2. Description of the Related Art
The materials used in multilevel interconnect technology of integrated circuits (IC) are thin films of conductors and thin films of insulators. To manufacture conductive thin films, aluminum and aluminum alloys have been widely used in combination with silicon dioxide (SiO2) as an insulator. To further improve device performance, in view of signal propagation delay and power consumption of an IC, copper, possibly in combination with a low-k dielectric material, is nowadays increasingly replacing aluminum and silicon dioxide. Furthermore, the use of the copper technology results in a reduction of the number of necessary metallization levels. In manufacturing multilevel interconnection systems, plating, in the form of electroplating and electroless plating, and the reverse process, also referred to as an electropolishing process, have become widely-used metal deposition/removing techniques.
To obtain a required quality of the metal layers, typically a variety of chemicals are used in the electrochemical metal plating process. In many electrolytes used for plating a metal on a substrate, an inorganic acid is used as the main ingredient for the plating solution. Sulfuric acid or phosphoric acid is widely used in a variety of concentrations. Sulfuric acid and phosphoric acid are known to etch copper, irrespective of the concentration with which the sulfuric acid and phosphoric acid are provided. The etch rate is further increased when oxygen is readily available at the metal areas formed on semiconductor substrates, as is the case in a conventional plating process due to the oxygen contained in the ambient air.
Owing to the presence of oxygen, sulfur dioxide (that may be present in the ambient in minute amounts) and water (contained in the water-diluted acids), a significant degree of oxidation and discoloration of the metal formed on the semiconductor substrates may occur. This situation is even exacerbated during subsequent transport, store, rinse and cleaning actions, all of which are performed under wet conditions, i.e., under conditions that promote oxidation and discoloration of copper.

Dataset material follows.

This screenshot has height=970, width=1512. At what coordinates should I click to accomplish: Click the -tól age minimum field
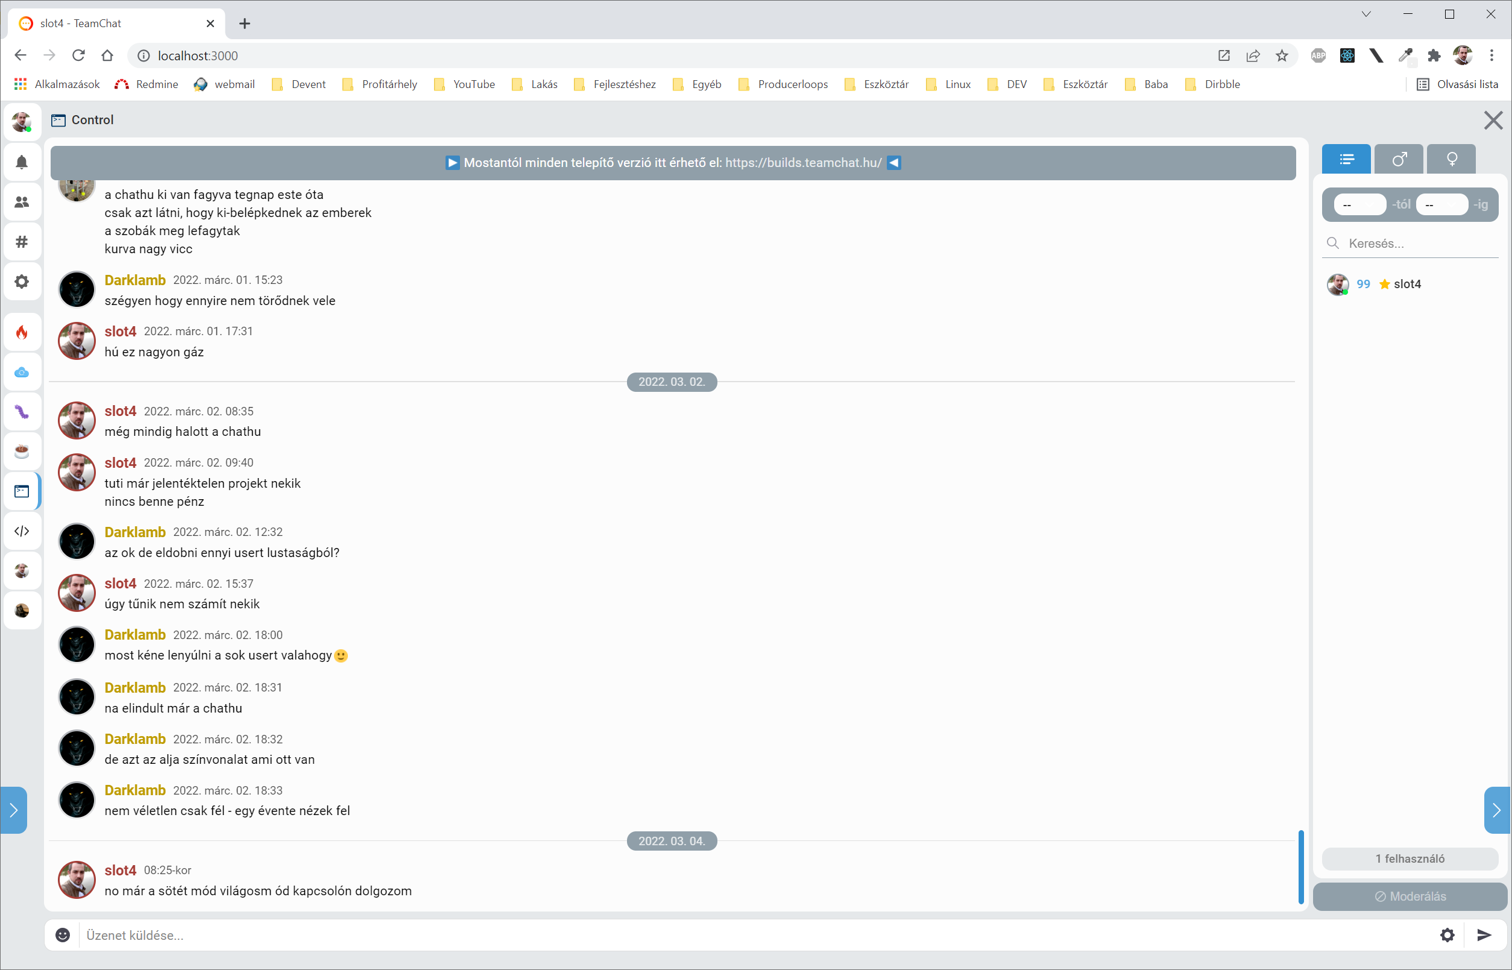[x=1359, y=205]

The same is true for copper-containing substrates that are subjected to an electropolishing process that is quite similar to electroplating, wherein, however, the flow of the ions is reversed.
Since copper is increasingly used in semiconductor production and, as explained above, since exposed copper surfaces tend to readily react with oxygen to form corrosion and discoloration, this corrosion and discoloration may, in turn, tend to compromise the quality of the resulting surface and adversely affect subsequent process steps. In view of the foregoing, it is clear that the plating and electropolishing of copper on semiconductor substrates is critical for the reliability of the completed integrated circuit.
Therefore, a need exists for an apparatus and a method to form and treat metal layers, especially copper layers, without unduly deteriorating the surface quality.